▸ Data for the task
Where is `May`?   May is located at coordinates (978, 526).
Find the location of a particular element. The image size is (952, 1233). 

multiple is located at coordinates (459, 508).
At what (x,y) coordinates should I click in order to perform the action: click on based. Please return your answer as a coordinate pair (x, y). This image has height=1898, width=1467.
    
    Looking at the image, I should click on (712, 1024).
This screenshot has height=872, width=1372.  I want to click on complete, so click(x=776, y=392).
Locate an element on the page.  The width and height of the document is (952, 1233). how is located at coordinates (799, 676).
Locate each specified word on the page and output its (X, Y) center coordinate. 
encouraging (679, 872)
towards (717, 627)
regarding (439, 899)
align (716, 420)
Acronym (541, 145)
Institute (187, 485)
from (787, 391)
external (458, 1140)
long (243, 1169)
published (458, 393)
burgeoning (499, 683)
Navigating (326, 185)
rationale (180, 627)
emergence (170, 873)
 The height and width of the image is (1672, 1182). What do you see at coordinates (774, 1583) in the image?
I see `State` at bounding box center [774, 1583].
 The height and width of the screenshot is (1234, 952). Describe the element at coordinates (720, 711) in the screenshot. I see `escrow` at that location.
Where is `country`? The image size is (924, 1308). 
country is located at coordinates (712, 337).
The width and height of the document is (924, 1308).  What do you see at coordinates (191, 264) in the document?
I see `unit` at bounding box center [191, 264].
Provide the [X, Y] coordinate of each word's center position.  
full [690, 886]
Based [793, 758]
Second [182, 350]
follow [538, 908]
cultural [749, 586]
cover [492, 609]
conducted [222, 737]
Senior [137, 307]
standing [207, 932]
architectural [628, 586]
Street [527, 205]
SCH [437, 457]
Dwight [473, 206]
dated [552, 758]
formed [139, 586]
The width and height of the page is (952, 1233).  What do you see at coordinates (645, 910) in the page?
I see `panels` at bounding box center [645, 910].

▸ Task requirements
Rewrite all of the data above as a numbered list with one line per entry, and leave out the blank lines.

▸ Task solution
1. Where is `May`?   May is located at coordinates (978, 526).
2. Find the location of a particular element. The image size is (952, 1233). 
3. multiple is located at coordinates (459, 508).
4. At what (x,y) coordinates should I click in order to perform the action: click on based. Please return your answer as a coordinate pair (x, y). This image has height=1898, width=1467.
5.     Looking at the image, I should click on (712, 1024).
6. This screenshot has height=872, width=1372.  I want to click on complete, so click(x=776, y=392).
7. Locate an element on the page.  The width and height of the document is (952, 1233). how is located at coordinates (799, 676).
8. Locate each specified word on the page and output its (X, Y) center coordinate. 
9. encouraging (679, 872)
10. towards (717, 627)
11. regarding (439, 899)
12. align (716, 420)
13. Acronym (541, 145)
14. Institute (187, 485)
15. from (787, 391)
16. external (458, 1140)
17. long (243, 1169)
18. published (458, 393)
19. burgeoning (499, 683)
20. Navigating (326, 185)
21. rationale (180, 627)
22. emergence (170, 873)
23.  The height and width of the image is (1672, 1182). What do you see at coordinates (774, 1583) in the image?
24. I see `State` at bounding box center [774, 1583].
25.  The height and width of the screenshot is (1234, 952). Describe the element at coordinates (720, 711) in the screenshot. I see `escrow` at that location.
26. Where is `country`? The image size is (924, 1308). 
27. country is located at coordinates (712, 337).
28. The width and height of the document is (924, 1308).  What do you see at coordinates (191, 264) in the document?
29. I see `unit` at bounding box center [191, 264].
30. Provide the [X, Y] coordinate of each word's center position.  
31. full [690, 886]
32. Based [793, 758]
33. Second [182, 350]
34. follow [538, 908]
35. cultural [749, 586]
36. cover [492, 609]
37. conducted [222, 737]
38. Senior [137, 307]
39. standing [207, 932]
40. architectural [628, 586]
41. Street [527, 205]
42. SCH [437, 457]
43. Dwight [473, 206]
44. dated [552, 758]
45. formed [139, 586]
46. The width and height of the page is (952, 1233).  What do you see at coordinates (645, 910) in the page?
47. I see `panels` at bounding box center [645, 910].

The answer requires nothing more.